Data Mining Task from Digg
You'll be supplied with a list of movie titles.
Your task is to gather the following data
- List of Digg Submissions related to the movie based on the following search terms:
a. search for ||movie_name movie||
b. search for ||movie_name film||
c. search for ||movie_name trailer||
d. search for ||movie_name watch||
e. search for ||movie_name see||
IE for the movie "The Eye" you will run the following separates searches
"The Eye movie"
"The Eye film"
"The Eye Trailer"
"The Eye watch"
"The Eye see"
All *without* the double quotes!!
All searches should be combined and duplicates deleted (delete only exact duplicates, that leads to the same digg submission, not the same external URL)!
Digg search settings: "Title, Description, and URL", "All Stories". "Including burried: NO"
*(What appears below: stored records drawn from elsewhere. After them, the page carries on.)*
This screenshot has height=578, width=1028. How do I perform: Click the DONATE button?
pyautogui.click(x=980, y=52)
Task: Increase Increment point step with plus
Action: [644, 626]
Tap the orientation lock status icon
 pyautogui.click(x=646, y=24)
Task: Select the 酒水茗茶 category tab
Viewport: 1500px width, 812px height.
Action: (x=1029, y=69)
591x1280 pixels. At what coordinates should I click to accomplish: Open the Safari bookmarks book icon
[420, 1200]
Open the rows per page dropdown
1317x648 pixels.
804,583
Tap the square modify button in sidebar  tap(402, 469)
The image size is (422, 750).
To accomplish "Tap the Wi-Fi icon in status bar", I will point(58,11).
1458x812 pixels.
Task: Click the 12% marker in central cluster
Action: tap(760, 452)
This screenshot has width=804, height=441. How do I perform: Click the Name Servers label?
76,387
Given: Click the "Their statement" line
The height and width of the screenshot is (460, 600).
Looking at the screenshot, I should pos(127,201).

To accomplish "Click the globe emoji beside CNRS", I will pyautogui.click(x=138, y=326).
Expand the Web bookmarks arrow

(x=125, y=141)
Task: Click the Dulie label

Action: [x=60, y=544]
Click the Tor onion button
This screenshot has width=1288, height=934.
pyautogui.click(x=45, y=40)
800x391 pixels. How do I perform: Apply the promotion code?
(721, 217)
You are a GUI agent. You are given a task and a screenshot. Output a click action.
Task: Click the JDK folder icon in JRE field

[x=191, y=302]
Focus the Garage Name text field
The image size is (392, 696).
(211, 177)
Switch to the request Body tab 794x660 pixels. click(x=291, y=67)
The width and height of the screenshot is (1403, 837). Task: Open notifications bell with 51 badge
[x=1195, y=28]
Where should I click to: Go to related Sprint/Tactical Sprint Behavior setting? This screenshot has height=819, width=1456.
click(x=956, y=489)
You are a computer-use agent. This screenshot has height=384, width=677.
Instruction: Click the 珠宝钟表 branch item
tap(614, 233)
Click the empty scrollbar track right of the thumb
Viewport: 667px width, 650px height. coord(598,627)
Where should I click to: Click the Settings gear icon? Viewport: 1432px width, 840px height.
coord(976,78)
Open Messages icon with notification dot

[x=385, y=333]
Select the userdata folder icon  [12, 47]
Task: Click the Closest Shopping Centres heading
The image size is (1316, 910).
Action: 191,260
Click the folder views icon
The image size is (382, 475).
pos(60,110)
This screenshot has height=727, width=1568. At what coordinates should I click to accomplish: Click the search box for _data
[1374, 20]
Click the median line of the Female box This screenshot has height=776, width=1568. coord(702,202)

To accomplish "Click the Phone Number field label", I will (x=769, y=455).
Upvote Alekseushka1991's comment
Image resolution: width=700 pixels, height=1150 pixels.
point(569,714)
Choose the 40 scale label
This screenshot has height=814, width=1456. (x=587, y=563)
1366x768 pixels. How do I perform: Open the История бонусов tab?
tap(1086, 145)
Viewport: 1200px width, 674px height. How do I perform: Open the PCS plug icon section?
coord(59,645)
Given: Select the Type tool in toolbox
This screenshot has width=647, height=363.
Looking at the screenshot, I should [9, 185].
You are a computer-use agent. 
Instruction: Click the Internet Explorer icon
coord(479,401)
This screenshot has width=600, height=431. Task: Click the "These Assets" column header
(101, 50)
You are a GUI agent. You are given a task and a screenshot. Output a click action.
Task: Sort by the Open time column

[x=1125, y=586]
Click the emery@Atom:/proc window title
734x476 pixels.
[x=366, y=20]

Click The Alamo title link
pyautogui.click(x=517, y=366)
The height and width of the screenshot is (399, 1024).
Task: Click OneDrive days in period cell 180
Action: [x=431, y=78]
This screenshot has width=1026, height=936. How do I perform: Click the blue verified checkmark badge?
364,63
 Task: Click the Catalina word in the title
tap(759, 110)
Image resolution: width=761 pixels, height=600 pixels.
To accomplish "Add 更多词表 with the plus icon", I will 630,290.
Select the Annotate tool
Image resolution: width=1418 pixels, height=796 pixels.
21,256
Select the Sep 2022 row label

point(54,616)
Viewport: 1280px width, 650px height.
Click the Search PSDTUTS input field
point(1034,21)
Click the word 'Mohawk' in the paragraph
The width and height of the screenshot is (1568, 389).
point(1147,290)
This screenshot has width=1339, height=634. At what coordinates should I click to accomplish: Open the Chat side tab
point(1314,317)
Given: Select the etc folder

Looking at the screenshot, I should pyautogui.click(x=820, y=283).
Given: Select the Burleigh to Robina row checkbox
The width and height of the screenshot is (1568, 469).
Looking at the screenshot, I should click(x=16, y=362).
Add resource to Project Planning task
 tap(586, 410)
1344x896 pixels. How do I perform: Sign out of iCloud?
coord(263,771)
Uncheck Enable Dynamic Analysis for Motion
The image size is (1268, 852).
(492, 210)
The results should be saved in a table (preferably excel, CSV is also possible) with the following data
ID (auto increment Serial Number), Date Submitted (dd/mm/yyyy), Title, Full URL of DIGG Item, FULL URL ITEM IS LINKED TO, number of diggs, number of comments, Made Popular(YES/NO)
Please note that the date appears on digg as a relative date (ie 2 years 34 days ago). This should of course be converted to the exact data).
Made Popular: Regular diggs (not popular) shows the following text on search result: "username" submitted "342 days ago"
Popular items shows the following text instead: "Username" made popular "342 days ago"
Sample data attached. Please make sure you understand the requirements before posting your bid.
I expect this to be done, as accurately as possible by script (automatically) and in 2-3 days.